Gifts, gifts, gifts. It’s all we see on television this week in the final push to Valentine’s Day. It’s enough to make one want to swear off the whole notion of a romantic celebration. I tend to mute the television for ads but I happened to watch an ad for a jewelry store that caught my eye.
Visualize a man and woman in crowded café. He’s trying to talk to his female companion but she won’t look up from her smart phone. As he scans the room he notices that everyone is looking at their phone, pad or computer. So he gets his phone out and texts, asking her to “look up at me”. She looks up and he hands her a jewelry box. And they lived happily ever after.
Dr. Lyn Bower of the Women’s Learning Studio, wrote an article on internet overload and overuse called, Does Your Valentine Need The Gift of Your Presence that caught my eye. I’m borrowing her title to talk about sex and relationships.
What if the best gift you could give (or receive) this Valentine’s Day was the gift of presence? Presence, as in paying full attention to your lover. Seeing him, feeling his touch with every cell in your skin, talking to him about the things that matter to him and to you. What if your lover bought you, not a chocolate diamond from Jared’s, but a vow to be fully present in your life together? Wouldn’t that have more value than a trinket in a box?
In a world of multi-tasking and disconnected interactions we aren’t in touch with each other. We aren’t even in touch with our own bodies. Have you ever been in the shower, thinking about the day’s busy to-do list, and wondering if you’ve already scrubbed your back? And, what about in bed with your partner? Are you tuned in to the sensation of his fingers brushing along your skin? How does his breathing sound as he comes closer to a climax? Does it change; does he gasp or moan? Are you paying attention to the important details?
Imagine how delightful it would be to have a lover so tuned in that he knew each pleasure zone on your body. He can tell when you’re getting closer to orgasm because he’s listening to your breathing. He can see and feel the changes in your body, your genitals. He’s present to the full experience.
If that’s not the kind of sensuous lovemaking you currently experience, why not change it this week? Consider the experience of being naked with your partner as a moment to be savored and cherished. Make it a feast. Tell him or her you want to have sex like you’ve never done before. And, then set out to explore, using all your senses.

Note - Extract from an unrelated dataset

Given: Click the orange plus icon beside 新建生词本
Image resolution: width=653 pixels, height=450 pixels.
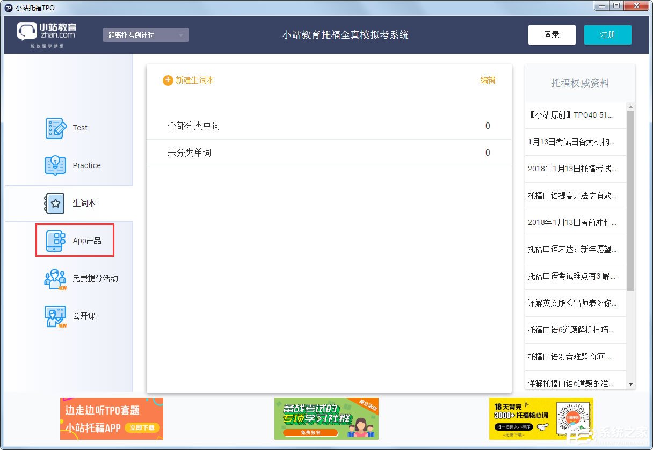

Making love to someone requires our complete and total attention. It’s the best way to get the most pleasure for ourselves. And, it is the best gift you can give a lover. What you’re saying with this kind of presence is I love you and I care enough to give myself over to you and this moment completely. It makes for a very intoxicating, intimate gift. Money can’t buy that kind of Valentine’s Day present.